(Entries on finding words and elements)
####################

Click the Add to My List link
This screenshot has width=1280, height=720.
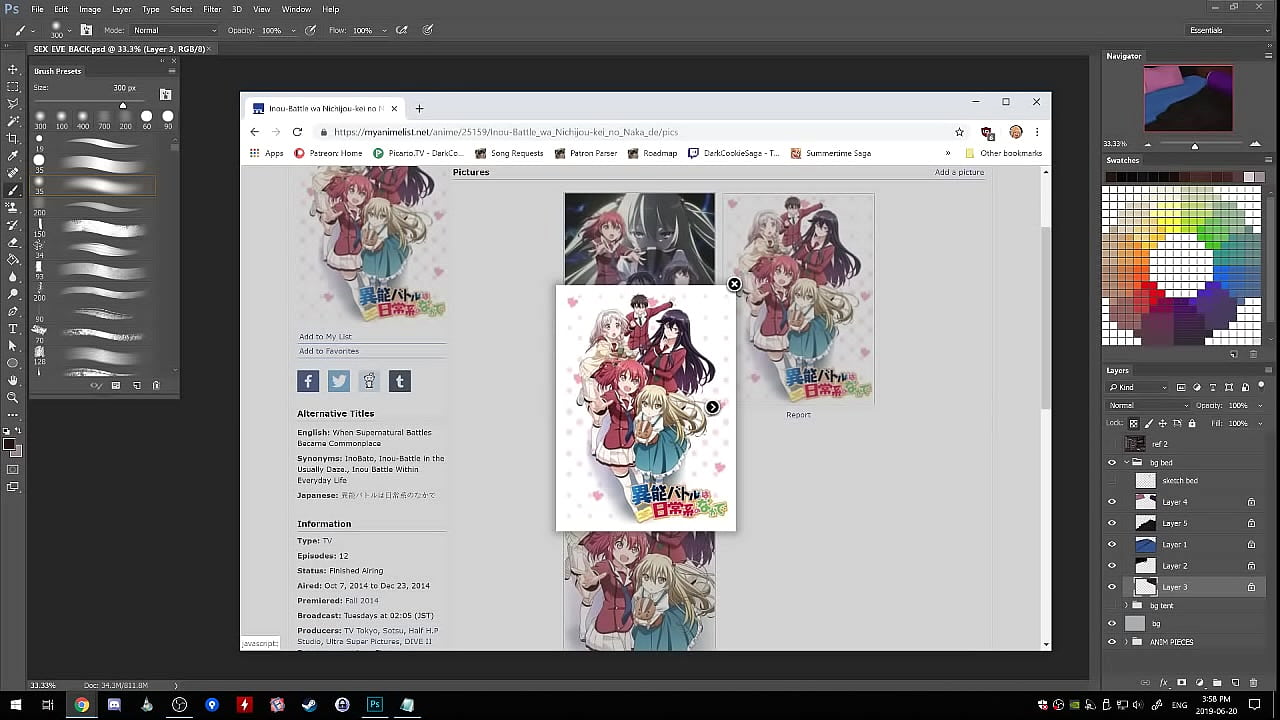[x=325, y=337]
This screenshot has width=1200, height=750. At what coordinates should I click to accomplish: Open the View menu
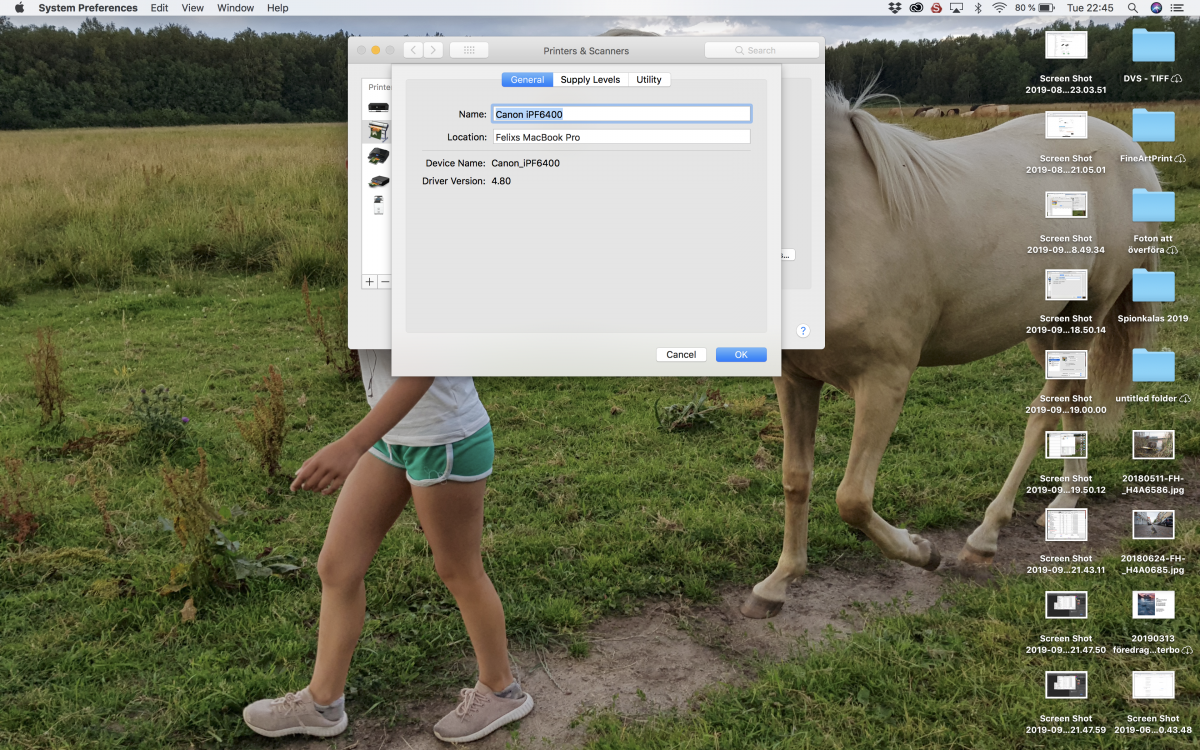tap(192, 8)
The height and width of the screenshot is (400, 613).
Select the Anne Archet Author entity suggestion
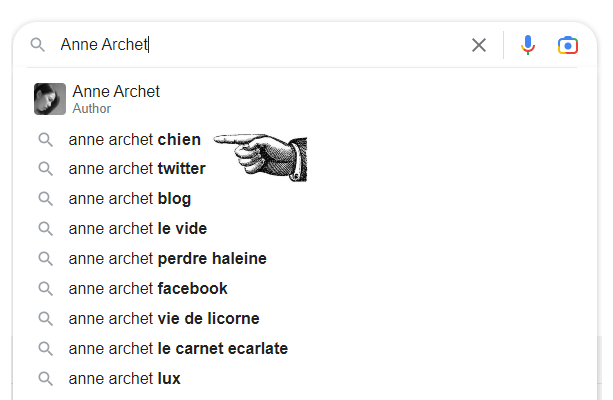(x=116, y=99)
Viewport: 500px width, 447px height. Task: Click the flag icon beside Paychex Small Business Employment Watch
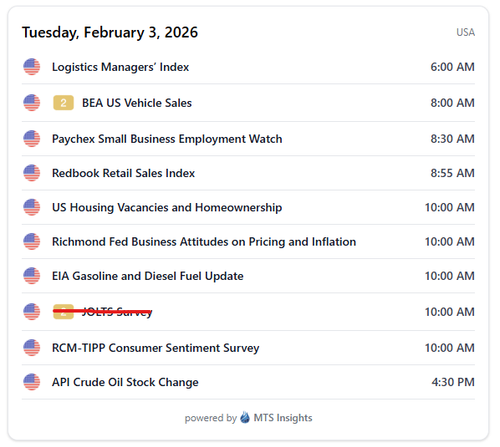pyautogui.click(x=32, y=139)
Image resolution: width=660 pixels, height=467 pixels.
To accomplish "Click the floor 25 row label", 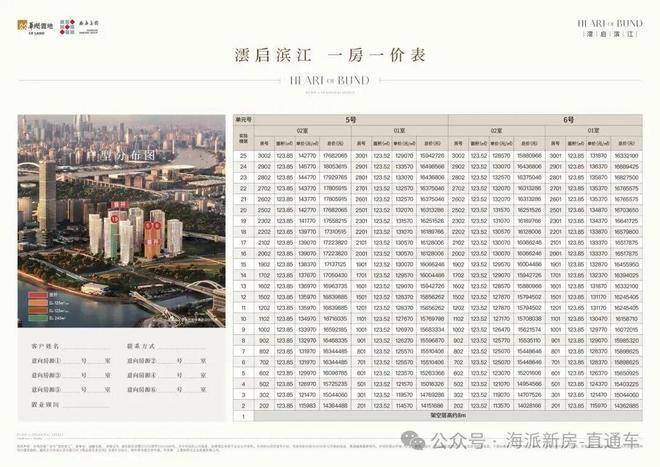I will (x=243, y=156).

####################

Starting at the first of the rows above and ending at the line with "pyautogui.click(x=32, y=139)", copy the rows with every "screenshot" replaced by "capture" and nothing else changed. Leave the pictures out of your answer.

TASK OUTPUT:
Click the Add to My List link
This capture has width=1280, height=720.
[x=325, y=337]
This capture has width=1200, height=750. At what coordinates should I click to accomplish: Open the View menu
tap(192, 8)
The height and width of the capture is (400, 613).
Select the Anne Archet Author entity suggestion
(x=116, y=99)
Viewport: 500px width, 447px height. Task: Click the flag icon beside Paychex Small Business Employment Watch
pyautogui.click(x=32, y=139)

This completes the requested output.